[an error occurred while processing this directive]
HP OpenVMS Systems Documentation |
HP Pascal for OpenVMS
|
Previous | Contents | Index |
Software pipelining and additional software dependency analysis are enabled using the /OPTIMIZE=LEVEL=5 command-line option, which in certain cases improves run-time performance. /OPTIMIZE=LEVEL=5 is not the default; /OPTIMIZE=LEVEL=4 remains the default.
As compared to regular loop unrolling (enabled at optimization level 3 or above), software pipelining uses instruction scheduling to eliminate instruction stalls within loops, rearranging instructions between different unrolled loop iterations to improve performance.
For instance, if software dependency anaylsis of data flow reveals that certain calculations can be done before or after that iteration of the unrolled loop, software pipelining reschedules those instructions ahead or behind that loop iteration at places where their execution can prevent instruction stalls or otherwise improve performance.
For this version of HP Pascal, loops chosen for software pipelining:
By modifying the unrolled loop and inserting instructions as needed before and/or after the unrolled loop, software pipelining generally improves run-time performance, except for cases where the loops contain a large number of instructions with many existing overlapped operations. In this case, software pipelining may not have enough registers available to effectively improve execution performance and using optimization level 5 instead of optimization level 4 may not improve run-time performance.
To determine whether using optimization level 5 benefits your particular program, time program execution for the same program compiled at level 4 and 5. For programs that contain loops that exhaust available registers, longer execution times may result with optimization level 5.
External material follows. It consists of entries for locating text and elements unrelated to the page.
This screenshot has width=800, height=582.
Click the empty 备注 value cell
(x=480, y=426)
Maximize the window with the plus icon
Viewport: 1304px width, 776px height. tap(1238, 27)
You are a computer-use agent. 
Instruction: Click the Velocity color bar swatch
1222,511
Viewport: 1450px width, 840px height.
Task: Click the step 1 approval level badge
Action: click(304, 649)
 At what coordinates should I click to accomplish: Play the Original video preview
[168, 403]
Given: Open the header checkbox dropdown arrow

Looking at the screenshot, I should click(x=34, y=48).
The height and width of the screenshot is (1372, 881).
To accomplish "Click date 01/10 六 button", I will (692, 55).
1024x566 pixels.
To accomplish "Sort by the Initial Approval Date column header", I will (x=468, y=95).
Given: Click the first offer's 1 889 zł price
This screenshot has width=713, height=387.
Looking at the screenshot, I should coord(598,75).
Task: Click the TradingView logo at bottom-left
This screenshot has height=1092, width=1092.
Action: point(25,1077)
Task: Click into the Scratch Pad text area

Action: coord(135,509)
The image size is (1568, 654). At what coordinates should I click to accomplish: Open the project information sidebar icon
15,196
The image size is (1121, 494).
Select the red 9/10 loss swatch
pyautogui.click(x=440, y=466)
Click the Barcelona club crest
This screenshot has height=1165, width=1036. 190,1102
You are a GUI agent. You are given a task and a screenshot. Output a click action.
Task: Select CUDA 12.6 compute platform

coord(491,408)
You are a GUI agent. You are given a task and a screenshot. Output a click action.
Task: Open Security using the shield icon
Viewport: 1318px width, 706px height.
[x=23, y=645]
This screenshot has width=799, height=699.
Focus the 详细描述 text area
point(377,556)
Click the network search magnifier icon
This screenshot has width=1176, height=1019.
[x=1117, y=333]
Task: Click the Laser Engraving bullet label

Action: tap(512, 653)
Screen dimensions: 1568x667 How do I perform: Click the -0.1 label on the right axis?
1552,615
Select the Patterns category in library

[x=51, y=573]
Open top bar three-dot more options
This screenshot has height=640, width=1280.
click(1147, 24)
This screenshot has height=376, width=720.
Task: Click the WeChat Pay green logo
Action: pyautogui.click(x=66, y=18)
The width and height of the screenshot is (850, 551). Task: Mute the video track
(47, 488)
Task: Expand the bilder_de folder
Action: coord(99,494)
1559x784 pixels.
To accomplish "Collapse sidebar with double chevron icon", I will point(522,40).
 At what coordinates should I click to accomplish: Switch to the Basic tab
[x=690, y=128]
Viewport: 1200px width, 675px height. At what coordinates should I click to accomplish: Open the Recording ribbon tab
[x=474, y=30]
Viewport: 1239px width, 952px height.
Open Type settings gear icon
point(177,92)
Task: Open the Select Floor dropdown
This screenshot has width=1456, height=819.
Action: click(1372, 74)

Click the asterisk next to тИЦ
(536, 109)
In cases where performance does not improve, consider compiling using
/OPTIMIZE=(UNROLL=1,LEVEL=5) to (possibly) improve the effects of
software pipelining.
3.1.18 Processor Selection and Tuning (OpenVMS Alpha systems)
HP Pascal provides support for generating code for specific Alpha processors and for tuning code for a preferred processor. The supported Alpha processors are EV4, EV5, EV56, EV6, EV7, EV67, and EV68.
The EV4 and EV5 processors are basically identical, with the only difference in the preferred instruction scheduling phase. The EV56 processor added byte and word opcodes. The EV6 processor added a SQRT instruction, instructions to move data directly between floating and integer registers, and a few other instructions. The EV7 processor is similar to the EV6 processor with differences only in the instruction scheduling phase.
The default architecture (see the /ARCHITECTURE qualifier) is for the EV4 processor. This restricts the compiler to instructions that exist on the EV4 processor. It essentially tells the compiler the earliest Alpha processor that will execute the code. If you run the code on earlier Alpha systems, you might get invalid opcode errors or OpenVMS might attempt to emulate the instructions at a severe performance penalty.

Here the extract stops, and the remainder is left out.